Greetings! Your attention to this post is greatly appreciated.
I recently set out to gather insights on a particular news article. Out of the staggering 11,000 comments attached to the news piece, I was able to acquire data from approximately 6,000 comments. For those interested, you can access the full list of comments through this link: (Don't worry if it's in Korean, as the content will be easily navigable for all).
Please note that this link leads to a mobile version of the webpage, and a specific code needs to utilized to reveal the entire comment thread:
driver.find_element_by_xpath("//span[@class='u_cbox_page_more']").click()
The challenge I encountered was the sluggish approach I took to extract the data. The process extended beyond an hour before I ultimately had to intervene. Here is the snippet of the code I employed:
content = []
name = []
r_time = []
comment_list = driver.find_elements_by_xpath("//ul[@class='u_cbox_list']/li")
for comment in comment_list:
try:
con = comment.find_element_by_xpath(".//span[@class='u_cbox_contents']").text
content.append(con)
except NoSuchElementException:
continue
name.append(comment.find_element_by_xpath(".//span[@class='u_cbox_nick']").text)

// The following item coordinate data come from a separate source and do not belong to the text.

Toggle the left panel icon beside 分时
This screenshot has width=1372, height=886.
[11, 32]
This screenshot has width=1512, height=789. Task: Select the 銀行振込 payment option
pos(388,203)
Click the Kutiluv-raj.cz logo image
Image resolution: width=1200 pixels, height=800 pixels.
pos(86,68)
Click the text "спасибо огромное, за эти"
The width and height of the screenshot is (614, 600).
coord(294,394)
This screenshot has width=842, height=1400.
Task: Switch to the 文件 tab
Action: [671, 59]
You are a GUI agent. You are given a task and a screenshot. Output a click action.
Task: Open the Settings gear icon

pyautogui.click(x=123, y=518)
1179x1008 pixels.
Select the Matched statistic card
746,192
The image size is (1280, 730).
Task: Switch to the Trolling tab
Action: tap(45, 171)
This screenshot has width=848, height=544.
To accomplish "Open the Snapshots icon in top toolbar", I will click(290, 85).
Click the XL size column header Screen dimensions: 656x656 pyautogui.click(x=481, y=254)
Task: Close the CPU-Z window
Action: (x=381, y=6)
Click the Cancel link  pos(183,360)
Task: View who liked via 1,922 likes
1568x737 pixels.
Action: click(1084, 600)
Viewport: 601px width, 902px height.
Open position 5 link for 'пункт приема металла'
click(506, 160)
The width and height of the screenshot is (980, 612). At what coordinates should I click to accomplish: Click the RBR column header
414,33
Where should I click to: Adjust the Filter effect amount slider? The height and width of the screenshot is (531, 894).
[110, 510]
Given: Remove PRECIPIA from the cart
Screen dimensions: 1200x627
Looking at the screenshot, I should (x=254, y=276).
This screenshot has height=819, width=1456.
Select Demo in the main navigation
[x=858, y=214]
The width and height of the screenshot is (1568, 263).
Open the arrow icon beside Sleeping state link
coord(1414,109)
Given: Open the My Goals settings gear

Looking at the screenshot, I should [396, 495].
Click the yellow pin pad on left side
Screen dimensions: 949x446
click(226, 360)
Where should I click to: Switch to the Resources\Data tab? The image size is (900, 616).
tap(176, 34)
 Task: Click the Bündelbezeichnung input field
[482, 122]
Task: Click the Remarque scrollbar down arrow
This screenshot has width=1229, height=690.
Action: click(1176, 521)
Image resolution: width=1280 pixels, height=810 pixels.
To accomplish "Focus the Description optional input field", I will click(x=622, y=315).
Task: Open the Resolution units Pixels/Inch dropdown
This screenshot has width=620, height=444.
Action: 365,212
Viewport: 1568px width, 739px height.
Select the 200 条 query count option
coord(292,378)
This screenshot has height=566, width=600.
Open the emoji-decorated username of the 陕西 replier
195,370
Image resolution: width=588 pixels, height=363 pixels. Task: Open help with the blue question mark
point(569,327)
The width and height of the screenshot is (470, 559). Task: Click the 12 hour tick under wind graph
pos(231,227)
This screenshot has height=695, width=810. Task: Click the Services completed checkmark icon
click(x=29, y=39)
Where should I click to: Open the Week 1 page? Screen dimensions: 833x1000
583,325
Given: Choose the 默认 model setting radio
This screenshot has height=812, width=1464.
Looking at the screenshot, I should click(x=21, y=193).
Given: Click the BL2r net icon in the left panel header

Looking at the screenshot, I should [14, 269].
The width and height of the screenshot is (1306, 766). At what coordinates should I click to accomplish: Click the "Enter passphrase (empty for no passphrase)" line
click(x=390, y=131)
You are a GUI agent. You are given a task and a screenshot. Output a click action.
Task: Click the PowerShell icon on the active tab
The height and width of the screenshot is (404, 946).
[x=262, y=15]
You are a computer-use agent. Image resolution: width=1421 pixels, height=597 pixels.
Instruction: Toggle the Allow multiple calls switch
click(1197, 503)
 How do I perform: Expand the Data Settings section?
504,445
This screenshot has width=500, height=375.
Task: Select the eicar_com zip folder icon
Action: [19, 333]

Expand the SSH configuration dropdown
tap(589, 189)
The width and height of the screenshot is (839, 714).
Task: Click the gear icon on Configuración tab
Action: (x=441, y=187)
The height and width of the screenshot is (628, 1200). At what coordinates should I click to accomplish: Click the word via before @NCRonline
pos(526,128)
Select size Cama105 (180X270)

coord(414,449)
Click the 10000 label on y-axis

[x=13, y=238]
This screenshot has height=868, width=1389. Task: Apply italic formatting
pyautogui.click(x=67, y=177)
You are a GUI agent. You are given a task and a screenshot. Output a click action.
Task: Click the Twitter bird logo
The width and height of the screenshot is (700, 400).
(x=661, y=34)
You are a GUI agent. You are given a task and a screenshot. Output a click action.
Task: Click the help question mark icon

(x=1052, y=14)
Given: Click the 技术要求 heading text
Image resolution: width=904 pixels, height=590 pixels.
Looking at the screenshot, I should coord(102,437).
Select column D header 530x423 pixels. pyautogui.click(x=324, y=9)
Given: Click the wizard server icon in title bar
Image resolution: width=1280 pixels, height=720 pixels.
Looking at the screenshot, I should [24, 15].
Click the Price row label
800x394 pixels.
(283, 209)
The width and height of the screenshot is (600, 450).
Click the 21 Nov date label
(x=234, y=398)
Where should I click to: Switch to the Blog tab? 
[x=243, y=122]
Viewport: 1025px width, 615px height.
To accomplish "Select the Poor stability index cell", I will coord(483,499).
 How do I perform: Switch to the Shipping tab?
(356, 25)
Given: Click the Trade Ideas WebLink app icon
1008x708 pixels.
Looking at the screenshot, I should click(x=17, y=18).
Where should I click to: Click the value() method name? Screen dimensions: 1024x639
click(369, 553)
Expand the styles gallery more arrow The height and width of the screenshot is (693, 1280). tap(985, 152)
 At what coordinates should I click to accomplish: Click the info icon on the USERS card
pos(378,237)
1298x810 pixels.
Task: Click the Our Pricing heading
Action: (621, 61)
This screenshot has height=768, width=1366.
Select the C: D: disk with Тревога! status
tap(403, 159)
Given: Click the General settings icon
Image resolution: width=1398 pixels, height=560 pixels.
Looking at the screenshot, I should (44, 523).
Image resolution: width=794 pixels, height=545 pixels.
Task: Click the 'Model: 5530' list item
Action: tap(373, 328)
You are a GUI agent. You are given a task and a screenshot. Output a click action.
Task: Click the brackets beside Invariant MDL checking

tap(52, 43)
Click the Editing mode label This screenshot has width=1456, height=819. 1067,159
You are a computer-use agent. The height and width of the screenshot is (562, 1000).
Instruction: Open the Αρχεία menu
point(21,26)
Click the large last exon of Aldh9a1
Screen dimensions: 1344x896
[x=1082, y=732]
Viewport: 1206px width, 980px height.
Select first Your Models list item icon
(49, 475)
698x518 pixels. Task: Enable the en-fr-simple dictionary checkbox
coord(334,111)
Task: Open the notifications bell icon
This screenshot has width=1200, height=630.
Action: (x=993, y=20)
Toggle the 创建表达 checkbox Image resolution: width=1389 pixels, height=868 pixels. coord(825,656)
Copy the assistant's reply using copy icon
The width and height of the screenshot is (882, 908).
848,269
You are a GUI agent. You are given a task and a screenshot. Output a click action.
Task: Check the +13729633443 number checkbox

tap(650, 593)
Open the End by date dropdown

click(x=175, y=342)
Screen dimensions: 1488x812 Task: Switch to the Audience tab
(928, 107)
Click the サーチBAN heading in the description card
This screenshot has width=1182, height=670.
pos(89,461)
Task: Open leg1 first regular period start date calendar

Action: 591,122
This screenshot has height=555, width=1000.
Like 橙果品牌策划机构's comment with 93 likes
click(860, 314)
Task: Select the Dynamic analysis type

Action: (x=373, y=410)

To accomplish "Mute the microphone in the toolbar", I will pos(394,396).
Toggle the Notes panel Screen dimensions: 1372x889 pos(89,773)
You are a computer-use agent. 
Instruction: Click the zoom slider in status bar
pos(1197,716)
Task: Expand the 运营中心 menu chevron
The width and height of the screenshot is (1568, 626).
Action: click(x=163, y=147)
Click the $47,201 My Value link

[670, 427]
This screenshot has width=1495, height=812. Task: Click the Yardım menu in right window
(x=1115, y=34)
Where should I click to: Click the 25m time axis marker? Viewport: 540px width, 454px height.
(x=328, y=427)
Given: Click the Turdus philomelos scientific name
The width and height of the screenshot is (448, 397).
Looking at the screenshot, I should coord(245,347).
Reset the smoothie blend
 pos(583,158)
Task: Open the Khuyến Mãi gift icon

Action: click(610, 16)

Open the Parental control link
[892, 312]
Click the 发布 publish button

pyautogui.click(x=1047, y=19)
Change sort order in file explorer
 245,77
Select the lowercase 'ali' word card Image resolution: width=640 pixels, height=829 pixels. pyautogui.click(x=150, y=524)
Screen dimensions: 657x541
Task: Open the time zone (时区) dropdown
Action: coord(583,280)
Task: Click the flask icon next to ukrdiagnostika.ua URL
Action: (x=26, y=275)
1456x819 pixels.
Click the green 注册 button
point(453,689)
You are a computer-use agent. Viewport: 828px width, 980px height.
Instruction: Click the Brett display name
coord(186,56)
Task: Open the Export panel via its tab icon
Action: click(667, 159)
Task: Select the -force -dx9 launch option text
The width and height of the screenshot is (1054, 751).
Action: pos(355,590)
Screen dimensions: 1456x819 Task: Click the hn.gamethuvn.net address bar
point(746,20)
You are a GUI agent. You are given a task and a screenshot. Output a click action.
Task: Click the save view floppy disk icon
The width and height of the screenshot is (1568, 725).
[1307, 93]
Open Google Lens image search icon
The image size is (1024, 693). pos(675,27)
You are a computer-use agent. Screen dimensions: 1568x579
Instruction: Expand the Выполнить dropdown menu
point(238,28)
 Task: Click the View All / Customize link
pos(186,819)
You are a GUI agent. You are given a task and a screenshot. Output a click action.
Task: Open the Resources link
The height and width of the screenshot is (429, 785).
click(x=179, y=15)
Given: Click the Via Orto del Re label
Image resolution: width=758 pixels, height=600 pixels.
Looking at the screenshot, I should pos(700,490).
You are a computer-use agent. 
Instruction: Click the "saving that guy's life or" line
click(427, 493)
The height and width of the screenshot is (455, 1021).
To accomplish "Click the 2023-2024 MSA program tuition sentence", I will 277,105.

r_time.append(comment.find_element_by_xpath(".//span[@class='u_cbox_date']").text)
I have a multitude of news articles lined up for extraction, and waiting around for each crawl operation is not feasible. There must be a more efficient method to obtain the necessary information. I dabbled with Java Script but couldn't locate a Selenium-compatible solution written in Python. Unfortunately, my knowledge of JavaScript is limited.
If there exists an alternative approach and someone could furnish me with a working example, I am eager to learn and adapt swiftly. Any guidance or assistance provided would be immensely appreciated.
Thank you for dedicating your time and expertise to aid in this endeavor. Your invaluable support is anticipated and warmly welcomed.